2.19. Garros, prisionero

  • José Carlos Mariátegui

 

         1Ha sido la última aventura del aviador heroico. Días tras día, el triunfador de los raids continentales, el recordman invencible venía efectuando audaces proezas. El cable nos había familiarizado con la simpática eufonía de su nombre. Garrós era para nosotros casi como Joffre, como Hindenburg, como Pau. Y era el centinela celoso y atrevido de la legión aérea de la Francia y en su afán de gloria y de peligro paseaba por sobre los campamentos alemanes la osadía avizora de su aeroplano. Anteayer cayó. Los disparos alemanes le obligaron a descender cerca de Courtrai y fue hecho prisionero.

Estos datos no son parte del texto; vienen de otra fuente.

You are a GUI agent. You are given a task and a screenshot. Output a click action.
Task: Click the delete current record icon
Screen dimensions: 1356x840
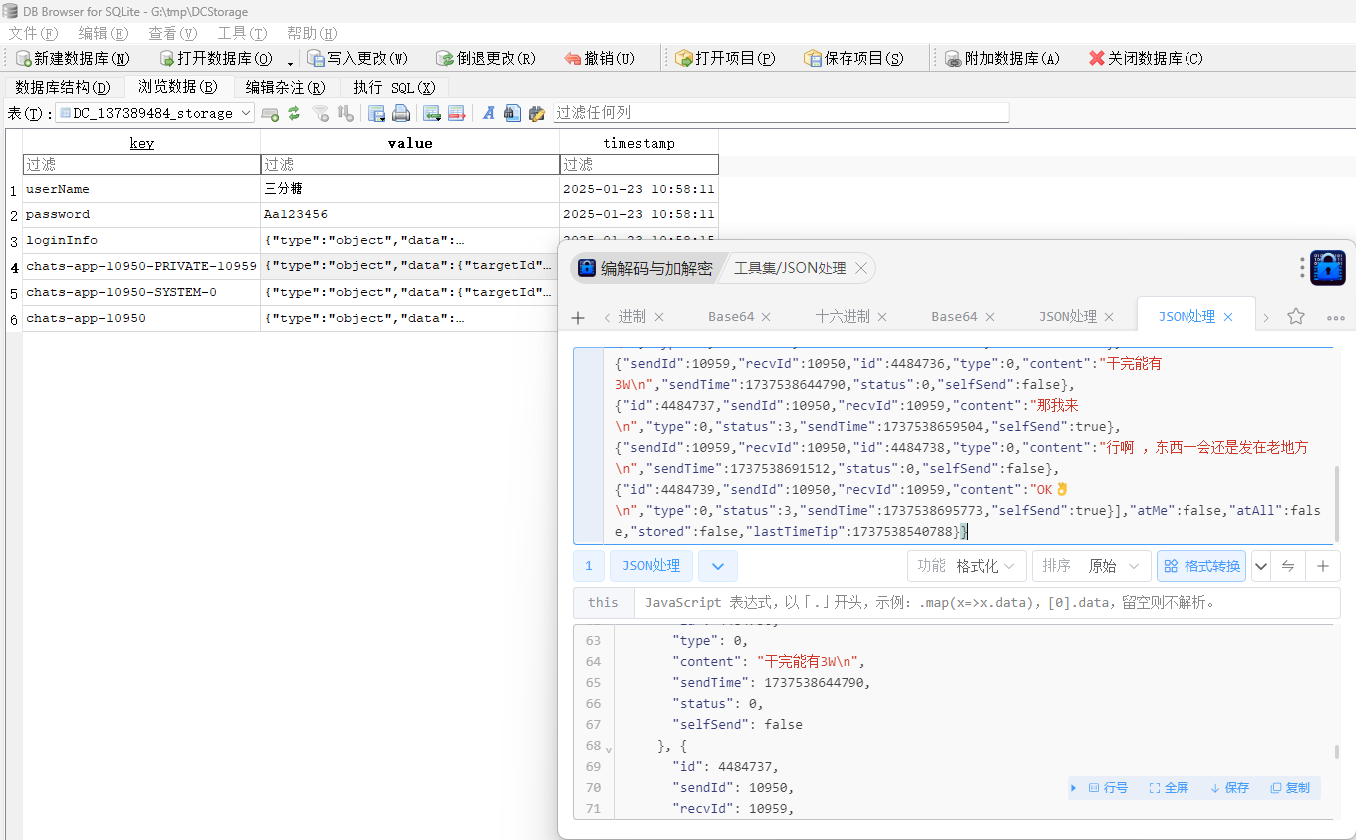[457, 113]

         Hace ya algunos años, tres más o menos, cuando en la historia de la aviación comenzaba a escribirse las más sorprendentes proezas, Garrós inició la serie hoy detenida de las suyas. Ora salvaba distancias fabulosas en un solo y veloz recorrido, ora se elevaba a alturas nunca alcanzadas, en un loco vértigo de azul y de infinito, ora ejecutaba las más riesgosas acrobacias y trazaba en los aires con su avión dócil, elipsis, círculos y parábolas milagrosas. Roland Garrós fue consagrado como el príncipe de los aviadores del mundo. Bizarrías y audacias suyas condujeron a la más elevada exaltación la fama de la aviación francesa. Su rostro, enmarcado dentro de la capucha protectora, sonreía a los públicos desde las páginas de ilustraciones de todas las revistas y de todos los magazines.

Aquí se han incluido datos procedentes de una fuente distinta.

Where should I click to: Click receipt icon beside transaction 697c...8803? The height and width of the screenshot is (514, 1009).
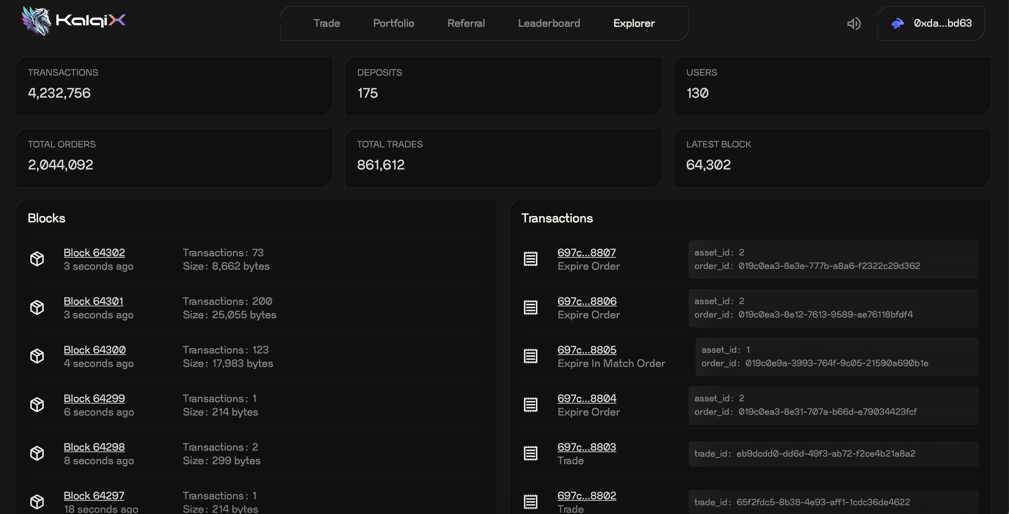pyautogui.click(x=530, y=453)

         Culminada la gloria, profanados los secretos del infinito, sorprendió al héroe la guerra. Y como quiera que desde que la gran tragedia comenzó, las agencias de noticias tejieron las más absurdas fábulas y sirviéronlas por alimento cuotidiano de los públicos neutrales o como quiera que asistiese tan arraigadamente la fe de que Garrós, el primero en la abnegación y el patriotismo, no tardaría en consumar una hazaña, se forjó la leyenda de su muerte en victoriosa lucha contra un dirigible alemán. El mundo entero loó la proeza de Garrós y desde estas mismas columnas hice yo el elogio —torpe elogio, por cierto— del Ícaro nuevo.
         Pero pronto —no tanto como reclamar a la magnitud del engaño—, la leyenda se esfumó y se supo la verdad. Garrós no había muerto y cumplía sus deberes de soldado en la gran masa armada que la Francia lanzara para detener el ímpetu de la invasión.

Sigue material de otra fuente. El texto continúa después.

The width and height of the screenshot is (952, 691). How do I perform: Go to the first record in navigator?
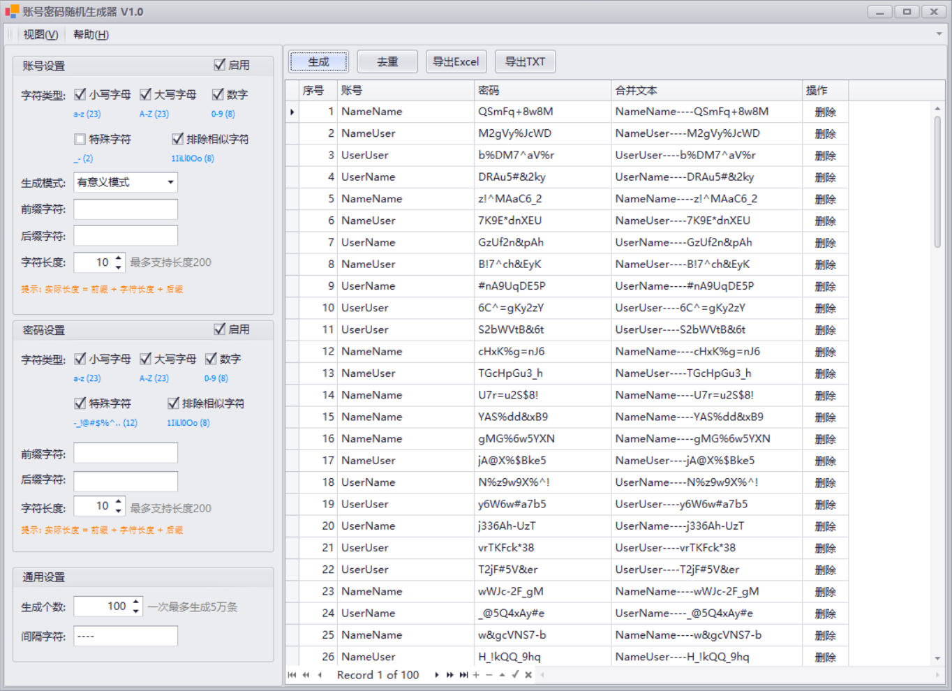[x=292, y=675]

         La proeza era falsa, pero, ante los méritos excelsos del aviador, había que esperar que la fábula fuese también una previsión. Y fue una previsión. La barquilla de Garrós era el ojo vigía de los aliados sobre los puestos avanzados de su campamento. Y como una mera función de centinela no cuadraba a sus aptitudes y su arrojo, Garrós, despreciando el peligro, iba a buscarlo encima de los vivacs del invasor. Un día avistó cercano a otro avión. Era alemán y llenaba misión semejante a la suya, al servicio de su ejército Garrós fue contra él y en el duelo titánico fue también el triunfador. La hazaña se repitió otra vez. Tornó a repetirse. En solo una quincena cuatro “taubes” cayeron vencidos por Garrós. La noticia del último duelo, en el cual su valor y pericia se impusieron, se encuentra en la información cablegráfica de hace muy pocos días. El héroe cobraba mayores arrojos después de cada hazaña. En su epopeya magna de triunfos, quién sabe cuál habría sido el final.
         No ha querido la fortuna que el final sea el que los anhelos de Roland Garrós reclamaran. El que sonriera ante todas las amenazas de los espacios insondables, el que triunfara en todos los combates y arrojara a tierra derrotados a todos sus adversarios, el que deseara una muerte gloriosa tras de una lucha porfiada y sintiendo calofríos y angustias febriles al precipitarse vertiginoso desde el espacio, ha tenido una caída casi vulgar, ha descendido indefenso, vencido por un azar de la suerte, al campamento enemigo, igual que otros muchos pilotos que no tuvieron su nombre ni realizaron sus proezas. El cautiverio ha de serle seguramente más odioso que la muerte. Mirando la inmensidad del infinito que antes fuera su ruta, sentirá las nostálgicas ansias de un águila prisionera. Vencido, triste, quien alentara tan grandes ideales saboreará toda la amargura de la derrota y de la impotencia. Caído en tierra, sus alas de gigante no han de dejarlo andar. Tal dijo Baudelaire, en la bella elegía del albatros.